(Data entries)
★ ★ ★
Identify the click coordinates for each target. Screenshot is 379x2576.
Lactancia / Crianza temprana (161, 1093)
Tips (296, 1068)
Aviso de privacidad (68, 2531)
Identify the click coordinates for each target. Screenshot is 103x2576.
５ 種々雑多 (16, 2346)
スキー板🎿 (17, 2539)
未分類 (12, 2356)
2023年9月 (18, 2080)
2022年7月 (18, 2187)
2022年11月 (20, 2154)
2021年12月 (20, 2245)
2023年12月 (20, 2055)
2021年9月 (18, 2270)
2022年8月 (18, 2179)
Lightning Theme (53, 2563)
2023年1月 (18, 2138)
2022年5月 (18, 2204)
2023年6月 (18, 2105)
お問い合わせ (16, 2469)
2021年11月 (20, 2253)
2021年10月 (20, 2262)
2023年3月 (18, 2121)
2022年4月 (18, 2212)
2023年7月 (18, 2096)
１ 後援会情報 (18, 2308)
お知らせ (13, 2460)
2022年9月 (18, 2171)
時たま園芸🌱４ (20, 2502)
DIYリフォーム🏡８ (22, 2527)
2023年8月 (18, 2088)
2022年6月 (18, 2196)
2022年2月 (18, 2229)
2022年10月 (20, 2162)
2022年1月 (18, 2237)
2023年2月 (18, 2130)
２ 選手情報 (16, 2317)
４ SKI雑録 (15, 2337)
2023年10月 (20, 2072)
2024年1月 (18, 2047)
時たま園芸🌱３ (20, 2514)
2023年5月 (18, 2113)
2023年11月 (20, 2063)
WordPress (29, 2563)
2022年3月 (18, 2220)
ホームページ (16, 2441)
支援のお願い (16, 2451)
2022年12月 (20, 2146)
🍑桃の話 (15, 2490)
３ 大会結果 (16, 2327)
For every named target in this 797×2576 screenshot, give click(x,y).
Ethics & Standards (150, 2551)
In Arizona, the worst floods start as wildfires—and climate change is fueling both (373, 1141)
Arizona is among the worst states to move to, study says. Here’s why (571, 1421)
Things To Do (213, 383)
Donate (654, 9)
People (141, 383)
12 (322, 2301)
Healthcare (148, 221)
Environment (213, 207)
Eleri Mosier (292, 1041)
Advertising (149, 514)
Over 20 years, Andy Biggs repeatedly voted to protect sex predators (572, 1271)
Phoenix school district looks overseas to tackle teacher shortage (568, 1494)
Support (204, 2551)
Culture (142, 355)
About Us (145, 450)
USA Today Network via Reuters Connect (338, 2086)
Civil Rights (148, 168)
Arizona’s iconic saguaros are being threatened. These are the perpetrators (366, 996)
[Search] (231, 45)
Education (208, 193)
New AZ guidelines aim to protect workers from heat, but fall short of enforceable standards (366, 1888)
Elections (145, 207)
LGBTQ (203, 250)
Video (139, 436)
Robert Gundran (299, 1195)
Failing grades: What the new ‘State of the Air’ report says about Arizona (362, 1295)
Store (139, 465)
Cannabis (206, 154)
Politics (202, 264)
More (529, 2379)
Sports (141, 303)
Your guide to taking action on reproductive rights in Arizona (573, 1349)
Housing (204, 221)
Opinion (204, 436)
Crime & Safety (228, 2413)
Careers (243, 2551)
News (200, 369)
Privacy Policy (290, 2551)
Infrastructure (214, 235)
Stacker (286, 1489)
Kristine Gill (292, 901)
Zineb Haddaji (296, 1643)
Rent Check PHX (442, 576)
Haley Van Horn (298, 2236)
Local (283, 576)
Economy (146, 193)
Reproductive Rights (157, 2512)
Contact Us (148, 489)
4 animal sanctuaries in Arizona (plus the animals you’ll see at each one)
★ ★ ★
Problem details: Beginning with the line that holds "Stacker (286, 1489)", restate word for word every line down to the end of the data, and only those lines.

Exercise answer:
Stacker (286, 1489)
Kristine Gill (292, 901)
Zineb Haddaji (296, 1643)
Rent Check PHX (442, 576)
Haley Van Horn (298, 2236)
Local (283, 576)
Economy (146, 193)
Reproductive Rights (157, 2512)
Contact Us (148, 489)
4 animal sanctuaries in Arizona (plus the animals you’ll see at each one)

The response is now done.